=== Assignment ===
Could you set down exactly the lines in the records below between the line holding "Viewport: 1568px width, 451px height." and the line holding "You are a computer-use agent. Image", inclusive?
-- Opening Marker --
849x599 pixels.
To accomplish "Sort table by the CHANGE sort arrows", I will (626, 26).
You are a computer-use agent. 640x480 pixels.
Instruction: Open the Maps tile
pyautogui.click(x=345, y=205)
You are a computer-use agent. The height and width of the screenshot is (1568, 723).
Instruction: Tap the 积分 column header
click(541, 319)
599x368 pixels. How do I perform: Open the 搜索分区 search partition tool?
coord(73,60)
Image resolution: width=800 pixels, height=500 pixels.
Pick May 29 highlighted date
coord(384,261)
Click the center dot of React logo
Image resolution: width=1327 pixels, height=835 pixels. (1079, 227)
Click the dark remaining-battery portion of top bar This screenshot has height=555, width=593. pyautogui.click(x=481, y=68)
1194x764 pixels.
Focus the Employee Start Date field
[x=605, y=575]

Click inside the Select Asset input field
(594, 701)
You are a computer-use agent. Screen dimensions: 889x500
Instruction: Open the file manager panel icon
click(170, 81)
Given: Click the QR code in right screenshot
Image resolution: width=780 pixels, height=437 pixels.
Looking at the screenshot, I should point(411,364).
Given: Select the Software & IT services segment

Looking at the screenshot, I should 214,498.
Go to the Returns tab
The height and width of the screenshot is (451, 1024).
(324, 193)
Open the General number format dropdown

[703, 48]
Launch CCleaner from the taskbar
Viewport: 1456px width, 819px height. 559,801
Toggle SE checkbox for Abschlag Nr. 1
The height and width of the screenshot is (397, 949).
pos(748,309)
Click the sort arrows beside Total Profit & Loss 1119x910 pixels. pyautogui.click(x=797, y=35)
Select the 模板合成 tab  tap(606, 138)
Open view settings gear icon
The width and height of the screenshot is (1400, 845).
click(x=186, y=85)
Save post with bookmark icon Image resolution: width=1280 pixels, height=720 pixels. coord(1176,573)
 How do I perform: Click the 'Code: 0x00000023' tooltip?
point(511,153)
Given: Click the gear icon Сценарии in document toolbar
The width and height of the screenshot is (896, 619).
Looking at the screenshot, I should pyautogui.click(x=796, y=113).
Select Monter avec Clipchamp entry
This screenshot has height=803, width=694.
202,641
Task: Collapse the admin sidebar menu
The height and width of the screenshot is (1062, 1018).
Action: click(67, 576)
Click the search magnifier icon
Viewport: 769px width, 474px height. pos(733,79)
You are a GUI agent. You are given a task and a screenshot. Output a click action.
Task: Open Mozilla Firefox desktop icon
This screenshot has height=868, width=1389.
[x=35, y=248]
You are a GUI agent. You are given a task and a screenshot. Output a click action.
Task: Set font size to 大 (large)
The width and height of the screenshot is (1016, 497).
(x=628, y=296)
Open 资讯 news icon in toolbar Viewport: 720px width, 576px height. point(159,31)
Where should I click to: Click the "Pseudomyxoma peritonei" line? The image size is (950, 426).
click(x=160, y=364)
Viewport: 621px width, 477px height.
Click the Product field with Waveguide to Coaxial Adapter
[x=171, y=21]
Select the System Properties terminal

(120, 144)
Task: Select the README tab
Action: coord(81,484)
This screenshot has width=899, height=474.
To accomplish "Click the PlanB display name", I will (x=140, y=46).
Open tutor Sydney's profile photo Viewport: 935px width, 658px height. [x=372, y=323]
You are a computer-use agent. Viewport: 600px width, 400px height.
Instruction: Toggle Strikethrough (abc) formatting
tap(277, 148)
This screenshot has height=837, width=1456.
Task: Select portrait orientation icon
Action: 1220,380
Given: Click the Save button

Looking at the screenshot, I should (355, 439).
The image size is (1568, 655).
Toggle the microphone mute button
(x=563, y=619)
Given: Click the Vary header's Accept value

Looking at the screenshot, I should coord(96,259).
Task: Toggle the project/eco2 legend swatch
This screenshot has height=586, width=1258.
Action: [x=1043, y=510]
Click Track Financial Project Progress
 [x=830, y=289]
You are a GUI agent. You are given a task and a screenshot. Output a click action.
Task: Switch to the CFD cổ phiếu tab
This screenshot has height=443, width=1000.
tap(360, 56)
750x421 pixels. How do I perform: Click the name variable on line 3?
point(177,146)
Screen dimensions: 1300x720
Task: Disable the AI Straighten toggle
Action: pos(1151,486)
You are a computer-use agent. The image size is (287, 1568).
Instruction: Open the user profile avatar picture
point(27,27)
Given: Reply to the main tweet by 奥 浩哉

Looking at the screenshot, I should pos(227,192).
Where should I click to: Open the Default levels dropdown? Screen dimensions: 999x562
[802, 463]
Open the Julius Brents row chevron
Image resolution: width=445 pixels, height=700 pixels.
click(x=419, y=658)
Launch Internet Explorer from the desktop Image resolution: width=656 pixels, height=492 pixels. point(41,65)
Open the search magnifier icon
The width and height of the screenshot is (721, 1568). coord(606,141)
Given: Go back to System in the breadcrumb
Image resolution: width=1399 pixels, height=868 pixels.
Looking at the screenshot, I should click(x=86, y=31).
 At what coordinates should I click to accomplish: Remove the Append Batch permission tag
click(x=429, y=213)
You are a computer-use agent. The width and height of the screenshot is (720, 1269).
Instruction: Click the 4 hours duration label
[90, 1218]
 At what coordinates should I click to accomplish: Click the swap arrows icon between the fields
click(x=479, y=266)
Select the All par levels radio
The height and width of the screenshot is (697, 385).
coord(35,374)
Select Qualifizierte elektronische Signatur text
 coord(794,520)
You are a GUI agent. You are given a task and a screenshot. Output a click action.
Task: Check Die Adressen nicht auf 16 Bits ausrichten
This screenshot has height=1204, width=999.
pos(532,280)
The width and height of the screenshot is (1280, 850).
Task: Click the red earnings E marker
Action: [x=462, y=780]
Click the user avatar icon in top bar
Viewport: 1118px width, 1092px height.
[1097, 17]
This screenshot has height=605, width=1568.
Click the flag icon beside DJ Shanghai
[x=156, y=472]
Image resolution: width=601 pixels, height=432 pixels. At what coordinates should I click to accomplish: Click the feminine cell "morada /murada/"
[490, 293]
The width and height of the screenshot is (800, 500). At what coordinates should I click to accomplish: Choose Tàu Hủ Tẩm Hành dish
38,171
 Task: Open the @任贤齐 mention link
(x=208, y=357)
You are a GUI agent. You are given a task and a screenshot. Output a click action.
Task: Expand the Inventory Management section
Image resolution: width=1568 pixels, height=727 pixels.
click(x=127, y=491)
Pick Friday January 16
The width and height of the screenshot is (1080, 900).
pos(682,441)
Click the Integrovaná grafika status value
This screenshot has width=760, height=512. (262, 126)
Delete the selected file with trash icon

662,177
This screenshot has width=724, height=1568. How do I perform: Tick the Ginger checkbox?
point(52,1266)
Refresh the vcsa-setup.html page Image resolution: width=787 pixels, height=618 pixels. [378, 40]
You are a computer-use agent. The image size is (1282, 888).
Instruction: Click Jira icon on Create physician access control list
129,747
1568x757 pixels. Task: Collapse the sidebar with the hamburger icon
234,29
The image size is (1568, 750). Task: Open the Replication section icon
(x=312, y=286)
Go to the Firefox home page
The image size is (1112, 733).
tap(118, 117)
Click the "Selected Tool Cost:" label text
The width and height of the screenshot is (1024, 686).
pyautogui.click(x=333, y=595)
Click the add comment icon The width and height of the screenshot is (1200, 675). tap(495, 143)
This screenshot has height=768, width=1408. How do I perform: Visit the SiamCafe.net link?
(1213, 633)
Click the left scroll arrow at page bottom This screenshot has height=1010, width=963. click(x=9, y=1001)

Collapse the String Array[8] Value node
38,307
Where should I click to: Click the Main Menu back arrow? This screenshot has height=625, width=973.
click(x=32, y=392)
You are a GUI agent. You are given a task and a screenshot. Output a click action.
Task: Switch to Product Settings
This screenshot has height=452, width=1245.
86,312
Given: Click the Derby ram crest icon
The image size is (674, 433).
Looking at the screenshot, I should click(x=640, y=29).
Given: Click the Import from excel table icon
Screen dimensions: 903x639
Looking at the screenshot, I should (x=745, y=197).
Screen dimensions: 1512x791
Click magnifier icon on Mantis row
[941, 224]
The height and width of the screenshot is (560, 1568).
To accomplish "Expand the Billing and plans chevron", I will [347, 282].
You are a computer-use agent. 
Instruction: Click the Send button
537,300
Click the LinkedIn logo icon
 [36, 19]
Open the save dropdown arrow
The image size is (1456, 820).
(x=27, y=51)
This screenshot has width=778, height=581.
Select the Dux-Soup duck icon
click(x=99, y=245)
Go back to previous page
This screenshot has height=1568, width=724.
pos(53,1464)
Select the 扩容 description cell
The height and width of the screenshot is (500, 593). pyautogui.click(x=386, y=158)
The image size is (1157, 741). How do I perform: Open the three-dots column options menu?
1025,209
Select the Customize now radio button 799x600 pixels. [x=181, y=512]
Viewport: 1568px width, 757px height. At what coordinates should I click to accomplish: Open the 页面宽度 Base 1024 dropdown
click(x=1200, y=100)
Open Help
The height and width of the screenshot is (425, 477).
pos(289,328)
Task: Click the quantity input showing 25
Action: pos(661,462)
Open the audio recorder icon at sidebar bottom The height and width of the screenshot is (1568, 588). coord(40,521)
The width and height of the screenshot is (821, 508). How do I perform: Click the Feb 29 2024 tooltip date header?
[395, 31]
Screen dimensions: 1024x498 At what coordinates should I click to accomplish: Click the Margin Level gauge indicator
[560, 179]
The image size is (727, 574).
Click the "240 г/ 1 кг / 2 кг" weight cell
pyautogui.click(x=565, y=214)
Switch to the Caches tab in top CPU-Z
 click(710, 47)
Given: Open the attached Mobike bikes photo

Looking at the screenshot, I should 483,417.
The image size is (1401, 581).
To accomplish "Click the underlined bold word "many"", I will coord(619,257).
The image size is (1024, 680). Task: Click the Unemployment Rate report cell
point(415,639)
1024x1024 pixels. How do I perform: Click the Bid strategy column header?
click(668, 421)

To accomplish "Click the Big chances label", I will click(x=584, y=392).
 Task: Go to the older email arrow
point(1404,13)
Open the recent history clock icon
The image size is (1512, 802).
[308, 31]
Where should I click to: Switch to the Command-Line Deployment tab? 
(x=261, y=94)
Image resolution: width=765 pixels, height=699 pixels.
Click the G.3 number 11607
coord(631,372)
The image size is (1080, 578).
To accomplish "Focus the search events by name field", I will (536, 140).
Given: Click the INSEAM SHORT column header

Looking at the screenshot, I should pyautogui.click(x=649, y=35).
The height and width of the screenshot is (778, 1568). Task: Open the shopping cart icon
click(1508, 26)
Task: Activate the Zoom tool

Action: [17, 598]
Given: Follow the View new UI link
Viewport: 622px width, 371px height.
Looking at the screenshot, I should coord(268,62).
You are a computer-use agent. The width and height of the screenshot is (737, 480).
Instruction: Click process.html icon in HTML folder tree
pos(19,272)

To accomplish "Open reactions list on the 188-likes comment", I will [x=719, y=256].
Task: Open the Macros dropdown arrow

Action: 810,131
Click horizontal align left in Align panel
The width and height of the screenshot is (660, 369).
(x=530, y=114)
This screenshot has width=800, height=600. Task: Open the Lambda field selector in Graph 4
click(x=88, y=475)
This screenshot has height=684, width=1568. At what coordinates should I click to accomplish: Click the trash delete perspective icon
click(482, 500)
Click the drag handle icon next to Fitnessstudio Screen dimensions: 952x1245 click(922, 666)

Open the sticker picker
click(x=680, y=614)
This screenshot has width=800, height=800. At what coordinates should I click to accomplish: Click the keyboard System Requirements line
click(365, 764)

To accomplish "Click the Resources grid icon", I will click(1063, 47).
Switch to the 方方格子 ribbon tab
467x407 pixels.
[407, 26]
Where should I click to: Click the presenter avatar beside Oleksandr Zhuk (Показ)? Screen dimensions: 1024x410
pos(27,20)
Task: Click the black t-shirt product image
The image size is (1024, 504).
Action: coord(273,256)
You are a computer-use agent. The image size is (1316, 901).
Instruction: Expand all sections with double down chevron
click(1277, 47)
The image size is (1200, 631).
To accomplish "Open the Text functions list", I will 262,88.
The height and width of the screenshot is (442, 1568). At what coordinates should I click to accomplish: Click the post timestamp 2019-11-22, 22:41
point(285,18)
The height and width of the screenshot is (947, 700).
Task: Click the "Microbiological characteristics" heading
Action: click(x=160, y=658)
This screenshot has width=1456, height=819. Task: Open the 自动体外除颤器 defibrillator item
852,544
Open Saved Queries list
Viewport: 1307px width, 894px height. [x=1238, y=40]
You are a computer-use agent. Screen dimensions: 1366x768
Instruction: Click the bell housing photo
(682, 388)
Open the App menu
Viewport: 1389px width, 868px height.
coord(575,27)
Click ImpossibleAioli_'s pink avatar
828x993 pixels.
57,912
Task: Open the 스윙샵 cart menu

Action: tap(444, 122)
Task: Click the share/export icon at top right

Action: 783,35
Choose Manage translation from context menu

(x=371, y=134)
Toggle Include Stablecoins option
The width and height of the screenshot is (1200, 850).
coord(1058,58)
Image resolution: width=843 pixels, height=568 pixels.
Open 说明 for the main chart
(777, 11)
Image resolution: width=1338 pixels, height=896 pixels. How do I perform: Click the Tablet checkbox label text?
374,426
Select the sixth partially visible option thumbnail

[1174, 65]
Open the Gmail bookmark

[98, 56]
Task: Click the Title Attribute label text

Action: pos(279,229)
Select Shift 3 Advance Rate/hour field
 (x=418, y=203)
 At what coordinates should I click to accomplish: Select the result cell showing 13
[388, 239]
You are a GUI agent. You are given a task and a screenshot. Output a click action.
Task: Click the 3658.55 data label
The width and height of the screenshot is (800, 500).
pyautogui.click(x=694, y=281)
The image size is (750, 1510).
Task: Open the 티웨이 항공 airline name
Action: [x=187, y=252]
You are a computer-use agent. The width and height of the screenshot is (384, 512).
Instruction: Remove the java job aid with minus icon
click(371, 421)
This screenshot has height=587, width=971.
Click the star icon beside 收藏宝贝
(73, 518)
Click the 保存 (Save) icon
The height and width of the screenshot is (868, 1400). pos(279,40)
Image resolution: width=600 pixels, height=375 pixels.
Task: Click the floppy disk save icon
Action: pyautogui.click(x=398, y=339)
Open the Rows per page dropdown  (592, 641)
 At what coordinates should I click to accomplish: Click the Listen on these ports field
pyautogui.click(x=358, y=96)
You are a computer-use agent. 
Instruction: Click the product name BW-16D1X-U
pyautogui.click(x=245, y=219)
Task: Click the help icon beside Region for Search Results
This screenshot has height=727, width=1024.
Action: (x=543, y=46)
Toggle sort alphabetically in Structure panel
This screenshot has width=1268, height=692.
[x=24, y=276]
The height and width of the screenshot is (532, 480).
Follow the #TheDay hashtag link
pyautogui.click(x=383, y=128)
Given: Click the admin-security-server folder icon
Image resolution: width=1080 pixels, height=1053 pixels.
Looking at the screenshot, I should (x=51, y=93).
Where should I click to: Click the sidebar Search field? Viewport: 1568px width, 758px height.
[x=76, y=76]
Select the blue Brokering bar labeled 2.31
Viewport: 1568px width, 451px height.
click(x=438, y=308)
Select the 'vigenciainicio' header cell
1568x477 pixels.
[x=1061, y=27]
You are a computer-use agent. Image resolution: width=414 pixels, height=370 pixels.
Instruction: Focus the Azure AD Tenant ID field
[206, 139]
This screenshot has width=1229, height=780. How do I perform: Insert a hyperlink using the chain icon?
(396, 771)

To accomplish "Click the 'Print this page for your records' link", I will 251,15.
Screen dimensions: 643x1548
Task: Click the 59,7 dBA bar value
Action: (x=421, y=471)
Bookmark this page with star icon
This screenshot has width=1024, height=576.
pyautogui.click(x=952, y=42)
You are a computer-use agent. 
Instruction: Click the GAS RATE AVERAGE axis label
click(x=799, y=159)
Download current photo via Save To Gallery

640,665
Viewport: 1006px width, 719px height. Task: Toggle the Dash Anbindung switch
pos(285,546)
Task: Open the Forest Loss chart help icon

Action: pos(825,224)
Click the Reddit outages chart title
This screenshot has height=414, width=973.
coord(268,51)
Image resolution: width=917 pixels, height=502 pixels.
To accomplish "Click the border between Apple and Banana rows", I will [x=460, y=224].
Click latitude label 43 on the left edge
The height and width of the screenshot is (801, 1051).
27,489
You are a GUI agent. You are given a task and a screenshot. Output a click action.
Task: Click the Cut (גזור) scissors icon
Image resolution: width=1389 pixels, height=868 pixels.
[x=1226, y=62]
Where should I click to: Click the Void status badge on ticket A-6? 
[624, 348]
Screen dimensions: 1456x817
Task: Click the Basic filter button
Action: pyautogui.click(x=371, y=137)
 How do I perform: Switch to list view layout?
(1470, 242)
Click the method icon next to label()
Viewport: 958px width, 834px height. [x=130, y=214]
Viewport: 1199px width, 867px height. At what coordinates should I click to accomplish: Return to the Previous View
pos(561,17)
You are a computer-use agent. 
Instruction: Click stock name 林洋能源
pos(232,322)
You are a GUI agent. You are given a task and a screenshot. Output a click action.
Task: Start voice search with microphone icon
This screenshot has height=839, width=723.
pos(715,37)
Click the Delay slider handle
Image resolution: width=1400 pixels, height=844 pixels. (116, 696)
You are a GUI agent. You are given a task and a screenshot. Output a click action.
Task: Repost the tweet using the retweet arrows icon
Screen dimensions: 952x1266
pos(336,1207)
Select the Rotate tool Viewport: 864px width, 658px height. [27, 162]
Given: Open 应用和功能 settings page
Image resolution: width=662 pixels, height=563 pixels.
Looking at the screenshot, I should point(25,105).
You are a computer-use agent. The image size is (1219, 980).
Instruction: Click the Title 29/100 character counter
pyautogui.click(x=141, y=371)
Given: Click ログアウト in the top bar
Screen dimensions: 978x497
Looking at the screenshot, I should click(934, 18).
-- Closing Marker --
=== Answer section ===
Viewport: 1568px width, 451px height.
click(x=438, y=308)
Select the 'vigenciainicio' header cell
1568x477 pixels.
[x=1061, y=27]
You are a computer-use agent. Image resolution: width=414 pixels, height=370 pixels.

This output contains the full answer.